● **书面任务**:
1. 逐字抄录排序算法选段中的一段，从“2 Insertion Sort#”开始，一直抄到“A[j-1] > Tmp; j--)”为止。
2. 在排序算法选段最后一句之后接着续写。
##### 文本节选
Ch.06 Sorting

1 Preliminaries#

void X_Sort ( ElementType A[], int N )

N must be a legal integer
Assume integer array for the sake of simplicity
'>' and '<' operators exist and are the only operations allowed on the input data
internal sorting 内部排序

2 Insertion Sort#

void InsertionSort( ElementType A[], int N)
{
    int j, P;
    ElementType Tmp;

    for(P = 1; P < N; P++){
        Tmp = A[P];
        for(j = P; j > 0 && A[j-1] > Tmp; j--)
            A[j] = A[j-1];   // move backwards
        A[j] = Tmp;
    }
}

worst case, decending sequence, \(T=O(N^2)\)
best case, \(T=O(N)\)

3 A Lower Bound for Simple Sorting Algortihms#

An Inversion 逆序对，index 大小和值的大小相反，类比逆序数问题，假设逆序数为 n
There are \(n\) swaps needed to sort this list by insertion sort
\(T(N, I)=O(I+N)\) \(I\)
- 至少需要数组过一遍 \(N\)
- 每个逆序对都需要 swap \(I\)
##########
##### 所供记录
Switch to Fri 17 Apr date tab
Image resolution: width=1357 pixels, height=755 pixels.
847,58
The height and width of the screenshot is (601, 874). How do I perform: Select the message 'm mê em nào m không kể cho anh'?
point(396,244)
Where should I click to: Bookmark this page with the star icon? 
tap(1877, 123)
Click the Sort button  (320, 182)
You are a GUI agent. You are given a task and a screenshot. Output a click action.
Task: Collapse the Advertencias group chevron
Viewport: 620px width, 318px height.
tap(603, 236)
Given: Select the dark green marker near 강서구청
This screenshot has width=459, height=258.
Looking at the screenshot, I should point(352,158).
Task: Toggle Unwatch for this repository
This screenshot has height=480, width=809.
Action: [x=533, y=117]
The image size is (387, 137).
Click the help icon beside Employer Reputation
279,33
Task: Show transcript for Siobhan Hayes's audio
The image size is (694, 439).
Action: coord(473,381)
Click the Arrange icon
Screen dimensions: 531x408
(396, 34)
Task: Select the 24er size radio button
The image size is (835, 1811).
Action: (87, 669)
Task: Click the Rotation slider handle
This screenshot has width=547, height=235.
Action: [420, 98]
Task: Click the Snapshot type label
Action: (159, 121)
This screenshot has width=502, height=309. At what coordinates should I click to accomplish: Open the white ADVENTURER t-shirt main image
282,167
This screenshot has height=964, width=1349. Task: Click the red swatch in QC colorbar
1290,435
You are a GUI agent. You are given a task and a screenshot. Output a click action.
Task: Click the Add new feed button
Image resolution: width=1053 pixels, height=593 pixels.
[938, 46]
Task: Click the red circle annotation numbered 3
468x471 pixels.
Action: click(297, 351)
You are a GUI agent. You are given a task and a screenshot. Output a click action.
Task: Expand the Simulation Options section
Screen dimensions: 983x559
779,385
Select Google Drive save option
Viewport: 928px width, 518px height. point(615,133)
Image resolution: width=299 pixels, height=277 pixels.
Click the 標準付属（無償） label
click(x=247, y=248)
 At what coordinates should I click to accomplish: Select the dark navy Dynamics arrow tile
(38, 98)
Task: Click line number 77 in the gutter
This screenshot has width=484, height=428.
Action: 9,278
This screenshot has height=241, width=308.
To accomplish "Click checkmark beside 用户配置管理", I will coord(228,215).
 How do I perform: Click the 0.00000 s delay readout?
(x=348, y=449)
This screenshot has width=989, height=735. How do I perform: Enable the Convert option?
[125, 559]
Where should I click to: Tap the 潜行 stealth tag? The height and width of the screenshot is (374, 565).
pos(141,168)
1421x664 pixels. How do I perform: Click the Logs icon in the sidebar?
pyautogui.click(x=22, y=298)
##########
● **作答内容**:
1.
2 Insertion Sort#

void InsertionSort( ElementType A[], int N)
{
    int j, P;
    ElementType Tmp;

    for(P = 1; P < N; P++){
        Tmp = A[P];
        for(j = P; j > 0 && A[j-1] > Tmp; j--)

2.
- 如果本来就接近于排好了，那么接近于 \(O(N)\) Linear
The average number of inversion in an random array of N distinct numbers is \(N(N-1)/4\)
Any sorting algorithm that sorts by exchanging adjacent elements requires \(\Omega(N^2)\) time on average

3.1 Improvement#

每次排序交换相隔比较远的两个元素

4 Shellsort#

__assets/Ch.06 Sorting/IMG-Ch.06 Sorting-20250125004810877.webp

定义序列 \(h\)，然后进行多次排序，每次 \(h\) 减小，直到最后 \(h=1\)

4.1 Naive Shellsort#

\(h_t=\lfloor N/2\rfloor,\,h_k=\lfloor h_{k+1}/2\rfloor\)

void Shellsort( ElementType A[], int N )
{
    int i, j, increment;
    ElementType Tmp;
    for(increment = N / 2; increment > 0; increment /= 2)
        /*h sequence*/
        for(i = increment; i < N; i++){
            Tmp = A[i];
            for(j = i; j >= increment; j -= increment)
        }
}

4.1.1 Worst-Case Analysis#

\(Theorem\): The worst-case running time of Shellsort is \(\Theta(N^2)\)
bad-case可能出现前面 \(h>1\) 排完都不变，最后一次排才排好的情况
sequence 选择素数会有更好的效果

4.2 Hibbard's Increment Sequence#

\(h_k=2^k-1\)
\(Theorem\): The worst-case running time of Shellsort, using Hibbard's increments, is \(\Theta(N^{3/2})\)
\(Conjectures\)
- \(\overline T_{Hibbard}(N)=O(N^{5/4})\)
- Sedgewick's best sequence is \(\{9*4^i-9*2^i+1\} \cup \{4^i-3*2^i+1\}\)
  - \(T_{avg}(N)=O(N^{7/6})\) \(T_{worst}(N)=O(N^{4/3})\)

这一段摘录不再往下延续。